Now, with the introduction of UIDF, there's another easy way to help inform the jump-table analysis. Consider the MLIL representation for an indirect jump as shown below:
Let us inform value for the variable eax
to be in the range 1
to 0x13
.
>>> v = current_mlil[0].operands[0]
>>> value = PossibleValueSet.unsigned_range_value([ValueRange(0, 0x13, 1)])
>>> def_site = 0x08048553
>>> current_function.set_user_var_value(v, def_site, value)
A jump table will be created with a base of 0x804891c
with 14 possible targets for the jump at 0x804855b. Below is a cropped screenshot of the resulting HLIL which consists of a switch construct which depends on the variable value. This binary is available on BN Cloud and is originally written by Xiaozhu Meng.
Design notes¶
Static-only reverse engineering limits the ability to test hypotheses formulated during the initial analysis phase. To that end, analysts usually turn to emulation/debugging to experiment with a binary. This can often be time-consuming if the focus is on checking dependencies between program variables or for verifying the dataflow, or worse, may be impossible for some platforms that are difficult to dynamically analyze. With UIDF, we aim to provide our users with the ability to interact with the dataflow engine more richly and partly achieve the same results without leaving the flow graph or linear analysis window. UIDF could also aid in better understanding targets of indirect jumps or fixing jump tables. Research [1,2] shows that it is imperative that binary analysis tools adopt a more user-guided approach to solve RE/VR tasks and UIDF tries to be a step up that slope. We aim to continue work in this direction!

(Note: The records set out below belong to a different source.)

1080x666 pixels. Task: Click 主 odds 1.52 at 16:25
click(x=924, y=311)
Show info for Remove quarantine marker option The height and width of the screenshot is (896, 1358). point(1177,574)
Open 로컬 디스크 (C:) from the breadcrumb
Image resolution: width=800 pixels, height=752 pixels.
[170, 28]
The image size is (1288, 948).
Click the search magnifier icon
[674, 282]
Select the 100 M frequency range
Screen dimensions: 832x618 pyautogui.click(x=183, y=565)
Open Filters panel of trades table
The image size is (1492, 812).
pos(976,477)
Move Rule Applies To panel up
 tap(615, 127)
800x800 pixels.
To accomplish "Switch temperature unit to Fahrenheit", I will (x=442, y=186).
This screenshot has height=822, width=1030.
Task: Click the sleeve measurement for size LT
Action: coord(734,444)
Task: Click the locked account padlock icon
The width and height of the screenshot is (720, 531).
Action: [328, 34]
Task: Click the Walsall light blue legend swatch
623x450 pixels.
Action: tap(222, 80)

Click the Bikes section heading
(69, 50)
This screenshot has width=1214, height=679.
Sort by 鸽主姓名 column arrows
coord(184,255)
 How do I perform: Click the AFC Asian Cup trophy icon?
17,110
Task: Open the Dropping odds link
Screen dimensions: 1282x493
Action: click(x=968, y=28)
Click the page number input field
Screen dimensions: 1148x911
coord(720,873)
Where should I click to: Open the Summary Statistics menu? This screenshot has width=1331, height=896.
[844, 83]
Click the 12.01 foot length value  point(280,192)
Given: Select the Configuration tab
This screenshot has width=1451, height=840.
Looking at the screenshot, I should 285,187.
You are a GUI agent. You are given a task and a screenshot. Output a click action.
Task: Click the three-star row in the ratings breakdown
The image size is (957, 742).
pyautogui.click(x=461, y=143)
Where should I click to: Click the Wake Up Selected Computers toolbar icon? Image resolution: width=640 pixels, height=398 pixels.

UIDF primarily operates on the MLIL layer. Binary Ninja performs constant propagation, resolves call parameters and lifts stack load/stores into a variables. However, the UI can apply a UIDF constraint on an HLIL variable or MLIL variable and apply it appropriately. This combined with the SSA form enables an effective dataflow analysis pipeline. MLIL also provides control over dead-code elimination and allows us to prevent removal of redundant instructions (eg. variable definitions for informed variables) and basic blocks (removed due to the resulting dataflow). Binary Ninja's tiered IL representation allows the higher layers to benefit from simplifying transformations at the lower layers. Through fixing jump tables or branch elimination, UIDF influences HLIL output as a user would expect without having drastic changes to the MLIL representation.
Looking towards the future, improvements to the dataflow solver engine would inherently increase the efficacy of UIDF. This could include support for more operations on the complex PossibleValueSet
containers or the ability to play well with program structure such as loops.